◆ **GIVEN RECORDS**
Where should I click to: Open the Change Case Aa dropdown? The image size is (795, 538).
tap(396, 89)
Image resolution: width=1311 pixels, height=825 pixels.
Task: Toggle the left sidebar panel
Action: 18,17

◆ **EXERCISE INSTRUCTIONS**
Print out the full listing above, word for word.

◆ **ANSWER BOX**
Where should I click to: Open the Change Case Aa dropdown? The image size is (795, 538).
tap(396, 89)
Image resolution: width=1311 pixels, height=825 pixels.
Task: Toggle the left sidebar panel
Action: 18,17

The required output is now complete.